湛景琪开了一夜车,最后停在一个山脚下,在天蒙蒙亮时睡了过去。
等他转醒时,天已大亮,是个阳光明媚的晴天。
闭上眼捏了捏眉心,舒展筋骨后,穿上披着的黑色风衣外套,推开车门踩到草地上,开始打量四周的环境。
前方有一座山,眼前幽静的水泥路从山底通往山间,然后在茂密茏葱的树林里隐去。
湛景琪顺着这条路往上开,开至一半迎面而来一位蓝色布衣的道士。
暗想,前方有道观?
深山不见人,他果断下车拦住了道士,“您好。”
道士两手相抱做拱手礼,“您好。请问山上是有道观吗?”
“山上没有道观,只有一座南禅寺。我为寻找师兄,路过这里。”
原来有寺庙。“好的,多谢。”
道士又朝他作揖,抬脚离开。
湛景琪将车停在原处,看着道士走过的方向,稍加思索,顺着这条幽深的小径徒步上去。
越往上走,反而遇到的人越多,他搭话一个灰色布衣的扫地僧问他是否有素斋,扫地僧看了他一眼,念了一句:“阿弥托佛。”
便放下扫把,转头离去。
随后,湛景琪跟着扫地僧来到一间客房。
安排好他之后,扫地僧便悄声离开了,他坐在里面等。
进门第一眼就能看完屋内的全貌,只有一张床,一张桌子,一个没有椅背的四方木椅。实在是简陋,好在干净整洁。
一路走来,他能瞧出来这里香火不旺,前来供奉祭拜的人不多,所以整个南禅寺都透着一种清静中带着禅意的氛围。
没一会儿,扫地僧步履轻快稳健地端着盘子进来,“这些是寺里仅剩的食物了,阿弥陀佛。”双手合十说完,便默默退下了。
一碗粥加半个馒头。
估计这是湛总吃过最寒酸的一顿。
湛总盯着看了一会儿,没嫌弃,就这样一口馒头一口粥吃完,心里是一阵阵的平静。
他有一点点理解温玫的爱好了。
山重水复疑无路,柳暗花明又一村,看似无路,却有不一样的惊喜在等待。
室外传来细微的动静,他收拾好餐具往外走,慢悠悠地参观这座不算小的寺庙。
建筑隐在高大的树林里,寺庙中间一个棕色衣袍的主持瞌着眼一手敲着木鱼一边念经。
远处的扫地僧又扫起了地,偶尔路过几个僧人看见他也当他不存在,匆匆走了。
每个人都做着自己的事。
无人搭理,他却感到前所未有的轻松。
也许这里以前辉煌过,后来落魄了,但仍保留了一方净土。他往供香火的地方走进,左边矗立着一个以红花梨木为材料制成的功德箱。

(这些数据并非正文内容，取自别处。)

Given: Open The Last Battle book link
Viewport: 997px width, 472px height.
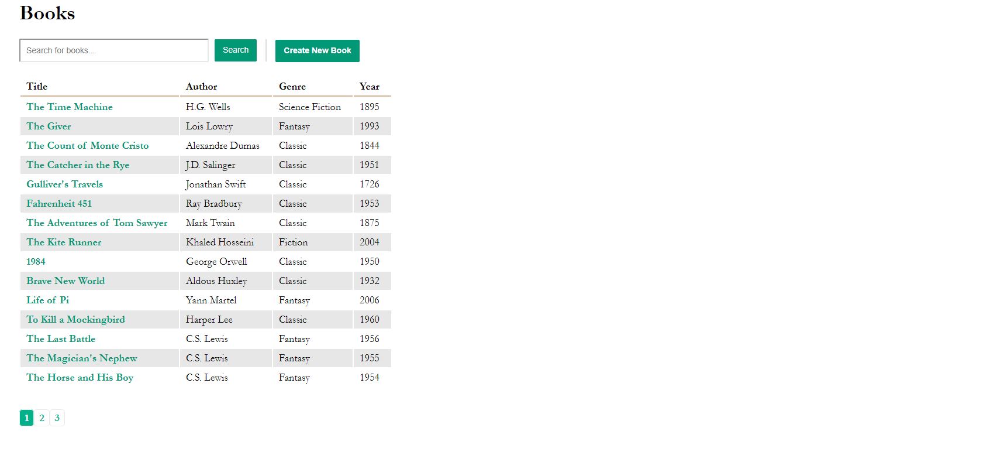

湛景琪翻出外衣口袋里的钱包,抽出一张卡,在背面写上密码,完成后随手投了进去。
……
?
温玫下午就离开了江枫别墅。
她本意是找湛景琪聊聊投这一大笔钱的想法顺便感谢他,请他吃饭,结果去邻居家按了好几下门铃,却没有人响应。
只好时刻注意着楼层的动静,这样一旦有人进来,方便她第一时间知道。
湛景琪拖着疲惫的身躯和未换的衣物从南禅寺赶回家时,温玫立刻打开门,笑眯眯地冲他打招呼。
“这么快就回来了?”
他还以为她要呆好几天。
他停住脚步,侧头看她,“找我有事?”
温玫微微睁大了眼睛,竖起大拇指。
“神机妙算啊!”
湛景琪被她惊讶的小表情可爱到,打开门邀请她,“进去说,每次不是在电梯就是在走廊。”
略略回想了一下,还真是。
于是她便不和他客气,主动跃了进去。
室内布置被她随意扫了几眼,她被惊到,“你们家这风水真不错啊!”
整体的装修风格低调大气,以灰白为主,参杂了一点微微的紫色调,堂屋明亮,光线充足。不仅如此,温玫敏锐地注意到东南角有一颗发财树,西北角一颗金钱树,长势喜人。
再往里走几步,客厅的置物架上摆了一对帝王绿的翡翠貔貅,头朝着门外,不仅镇宅、驱邪,还暗示吸纳四面八方之财。
不愧是商人。
湛景琪关好门,随后一步进来,“你还会看阳宅?我以为你只会看阴宅呢。”
阴宅就涉及到了温玫的专业——考古、历史、过去、经验、教训。
温玫连连谦虚摆手,“害,略知一二,一个是给活人住的,屋内只要不被冲,干净敞亮就行,问题不大,给死人住的嘛,那讲究就多了。”
“看来你会的不少。”他眼神柔和,笑着倒了一杯温水递给她,她自然地伸手接过。